Prompt a >> Update the PyInstaller article from "But of course, interpreted" up to and including "CLR is present.", and write that part out with "JVM" changed to "Java Virtual Machine".

Given passage >>
* begin *

At the Forge: Introducing PyInstaller

Want to distribute Python programs to your Python-less clients? PyInstaller is the answer. By Reuven M. Lerner

If you're used to working with a compiled language, the notion that you would need to have a programming language around, not just for development but also for running an application, seems a bit weird. Just because a program was written in C doesn't mean you need a C compiler in order to run it, right?

But of course, interpreted and byte-compiled languages do require the original language, or a version of it, in order to run. True, Java programs are compiled, but they're compiled into bytecodes then executed by the JVM. Similarly, .NET programs cannot run unless the CLR is present.

Even so, many of the students in my Python courses are surprised to discover that if you want to run a Python program, you need to have the Python language installed. If you're running Linux, this isn't a problem. Python has come with every distribution I've used since 1995. Sometimes the Python version isn't as modern as I'd like, but the notion of "this computer can't run Python programs" isn't something I've had to deal with very often.

However, not everyone runs Linux, and not everyone's computer has Python on it. What can you do about that? More specifically, what can you do when your clients don't have Python and aren't interested in installing it? Or what if you just want to write and distribute an application in Python, without bothering your users with additional installation requirements?

In this article, I discuss PyInstaller, a cross-platform tool that lets you take a Python program and distribute it to your users, such that they can treat it as a standalone app. I also discuss what it doesn't do, because many people who think about using PyInstaller don't fully understand what it does and doesn't do.

Running Python Code

Like Java and .NET, Python programs are compiled into bytecodes, high-level commands that don't correspond to the instructions of any actual computer, but that reference something known as a "virtual machine". There are a number of substantial differences between Java and Python though. Python doesn't have an explicit compilation phase; its bytecodes are pretty high level and connected to the Python language itself, and the compiler doesn't do that much in terms of optimization. The correspondence between Python source code and the resulting bytecodes is basically one-to-one; you won't find the bytecode compiler doing fancy things like inlining code or optimizing loops.

* end *

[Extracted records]
* begin *

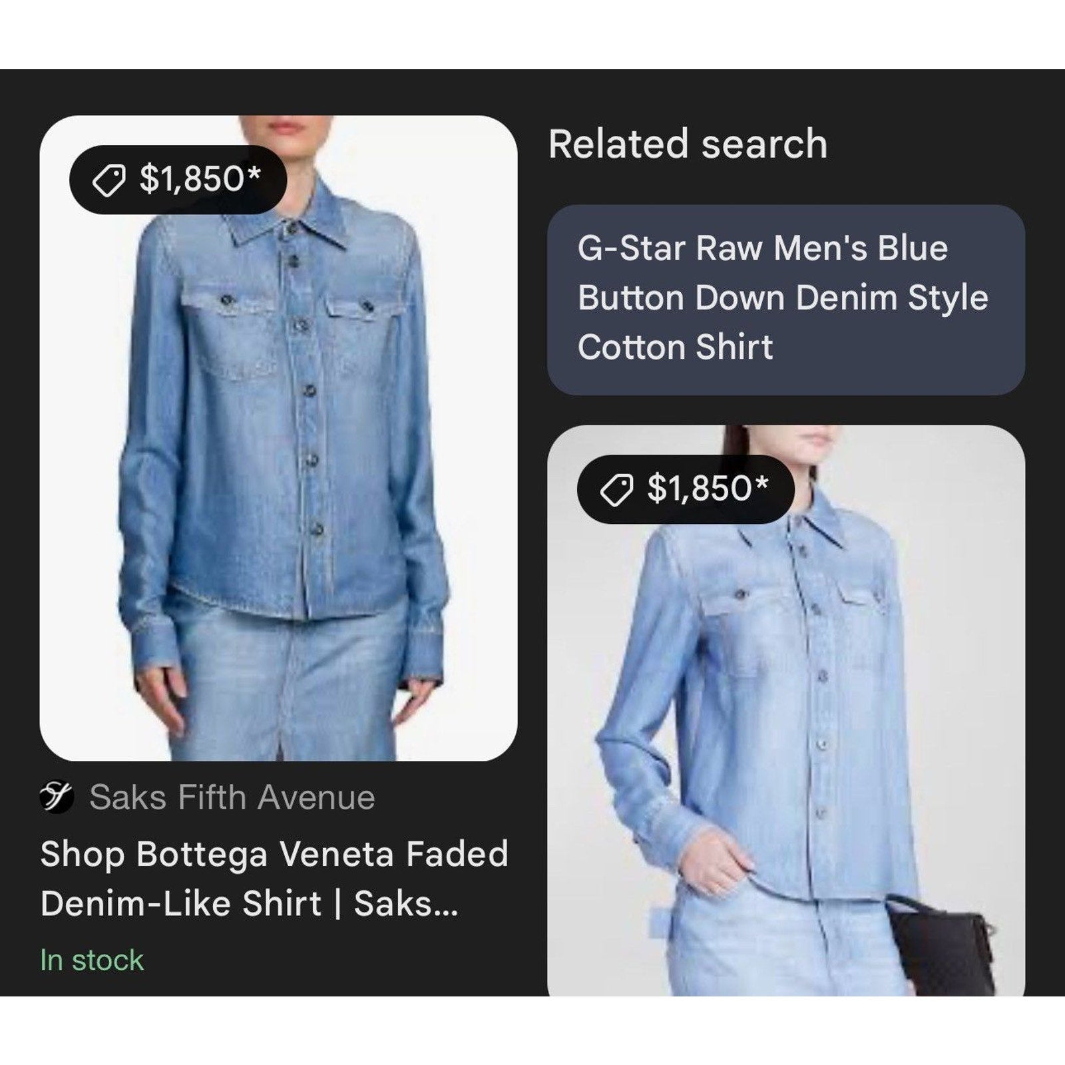
Task: Open the Shop Bottega Veneta Faded Denim-Like Shirt link
Action: (274, 879)
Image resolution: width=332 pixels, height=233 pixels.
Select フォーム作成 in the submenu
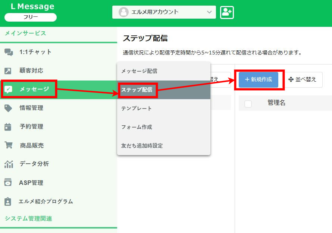tap(137, 127)
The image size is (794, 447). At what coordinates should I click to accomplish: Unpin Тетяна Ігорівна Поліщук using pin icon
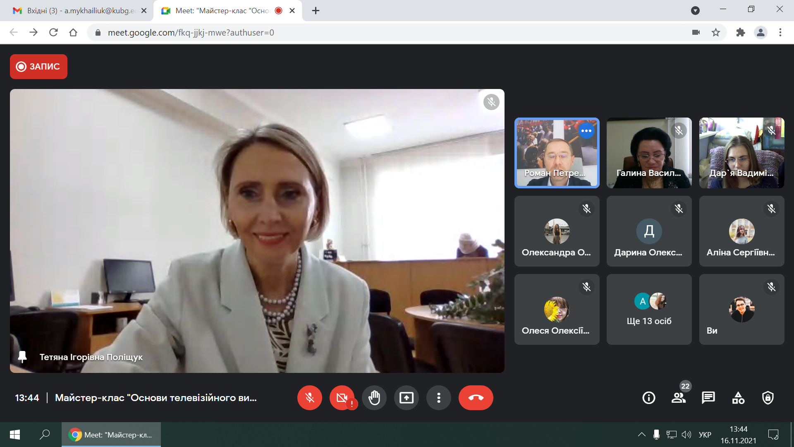coord(22,357)
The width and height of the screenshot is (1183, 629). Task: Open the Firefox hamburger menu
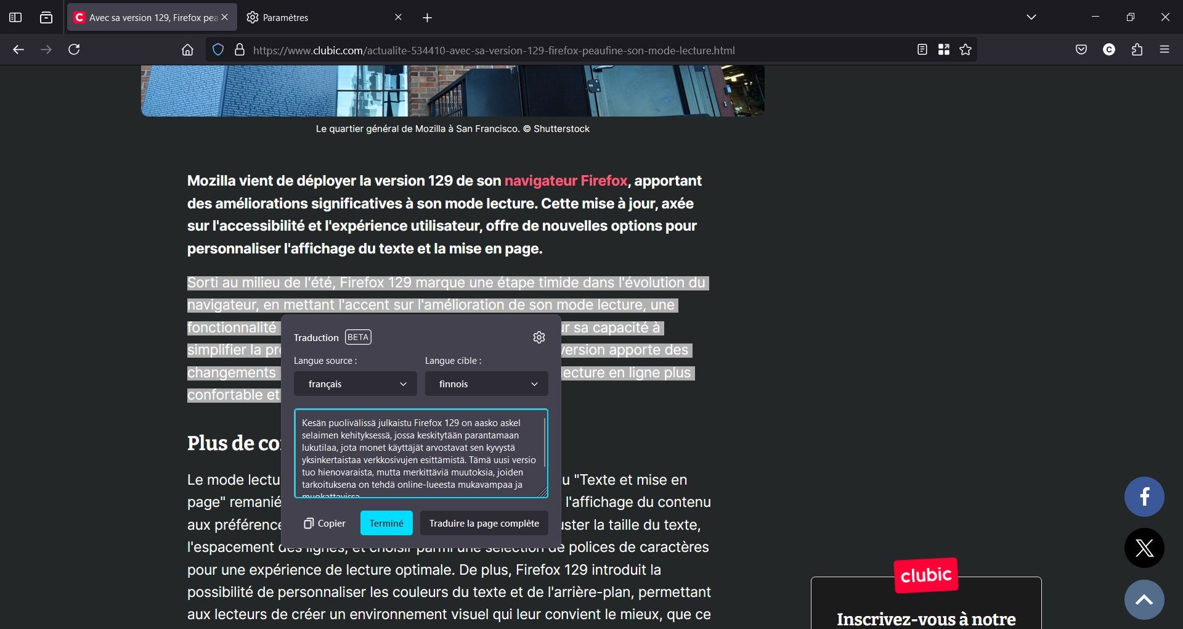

* end *

Prompt b >> Reproduce the rows from the line with "Image resolution: width=332" up to and including the line with "coord(22,357)" exactly. Leave the pictures out.

Full response a >>
But of course, interpreted and byte-compiled languages do require the original language, or a version of it, in order to run. True, Java programs are compiled, but they're compiled into bytecodes then executed by the Java Virtual Machine. Similarly, .NET programs cannot run unless the CLR is present.

Full response b >>
Image resolution: width=332 pixels, height=233 pixels.
Select フォーム作成 in the submenu
tap(137, 127)
The image size is (794, 447). At what coordinates should I click to accomplish: Unpin Тетяна Ігорівна Поліщук using pin icon
coord(22,357)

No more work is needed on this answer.